The copper drift tubes inside a DTL tank.

Photo: Ulrika Hammarlund/ESS

The Drift Tube Linac (DTL) section of the ESS linac will accelerate the proton beam from 3.6 to 90 MeV, which equals 40% of the speed of light. When fully operational, it will be the most powerful drift tube linac in the world.

Inside the drift tube linac tank there is a sequence of accelerating gaps, allowing protons to gain energy each time they pass through a gap. The gaps are alternated with tubes, where the particles are shielded from the RF field, and they simply drift. Because the RF field periodically reverses its polarity, the beam drifts inside the tube to make sure that the beam always meets the field at the polarity giving acceleration.


The first DTL tank under installation in the ESS Linac.
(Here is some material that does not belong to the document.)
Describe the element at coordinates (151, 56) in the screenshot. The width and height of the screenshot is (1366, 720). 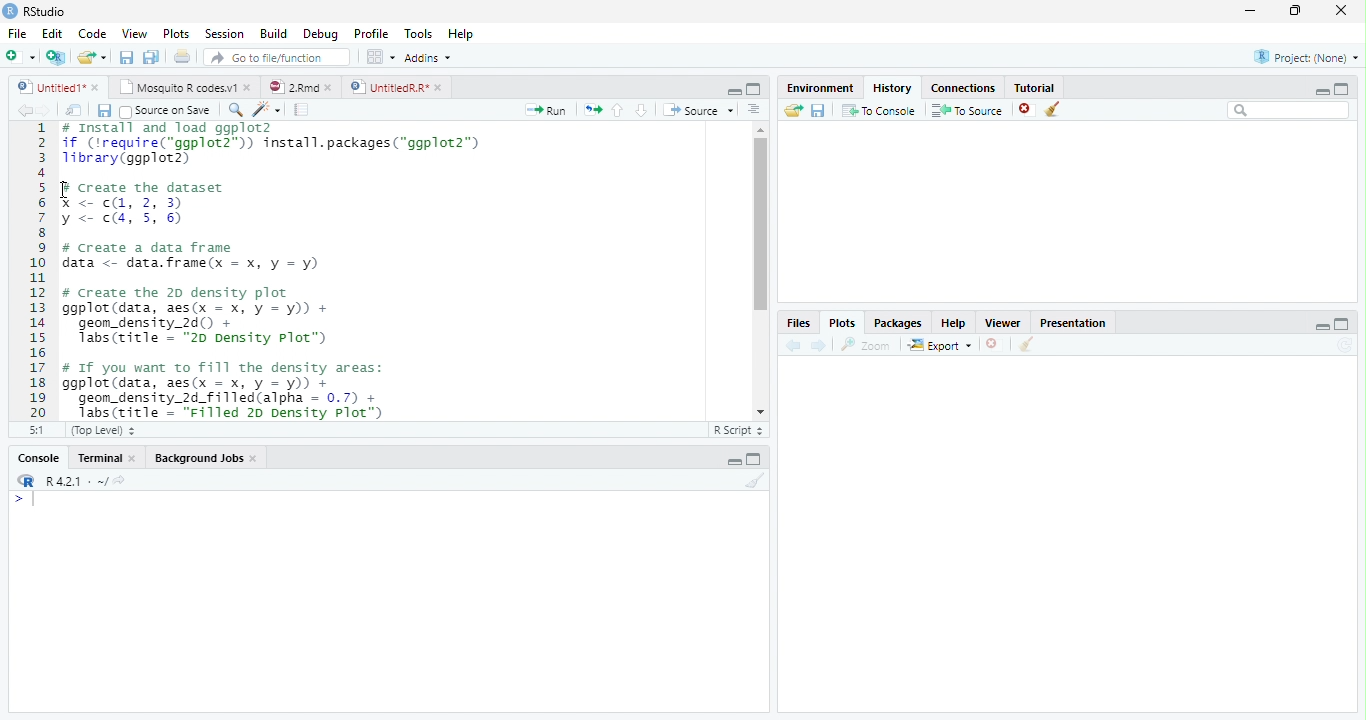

Photo: Ulrika Hammarlund/ESS

The five DTL tanks are an in-kind contribution of INFN to ESS. Designed by INFN-Legnaro and INFN-Torino, all the parts are produced and separately tested in Italy. Then everything is shipped to ESS and assembled and tuned by INFN staff in a dedicated workshop located in the ESS Klystron Gallery.

After all the checks have been passed and the tank has been installed in the linac, “RF fuel” is injected in the engine, starting the conditioning phase.

INFN is involved with ESS in all stages of the DTL, from design to installation, from RF conditioning until beam commissioning.

What is conditioning?

Klystron gallery

RF power is supplied from modulators and klystrons on the gallery-side, fed to the Accelerator via waveguides.

Photo: Ulrika Hammarlund/ESS

Conditioning is the process of gradually ramping up the radio-frequency (RF) power applied to the cavity until it reaches the power and stability required to accelerate the proton beam.  Starting at a low power level, the power is then gradually ramped up to reach 1.2 MW, 3ms pulse and 14 Hz repetition rate – ready for beam operation.

During the conditioning, the performance of the RF system supplying power to the cavity and all its safety functions, the vacuum system and the water-cooling system, is also confirmed.

The conditioning activities are performed by members of the Front End and Magnets section of the ESS Linac Group with support from the ESS operations team and in-kind partner INFN.

What's next?

When the conditioning phase is completed beam will be accelerated from the Ion Source through the Low Energy Beam Transport (LEBT), the Radio-Frequency Quadrupole (RFQ), the Medium Energy Beam Transport (MEBT) and DTL1 up to a Faraday Cup (FC) installed at the end of the tank. In preparation for this, a Safety Readiness Review will be held.

The beam commissioning stage including DTL1 is expected to be completed this summer, after which three more DTL tanks will be installed and tested.

Once the fifth DTL tank is installed and tested, the RF conditioning will be carried out together with the rest of the Superconducting Linac before the first beam will be sent to the Tuning Beam Dump. 


The Ion source and LEBT (in-kind contributions from INFN, Italy), RFQ (CEA, France), MEBT (ESS Bilbao, Spain) and DTL tank 1 (INFN, Italy) will be part of the next stage of beam commissioning at ESS.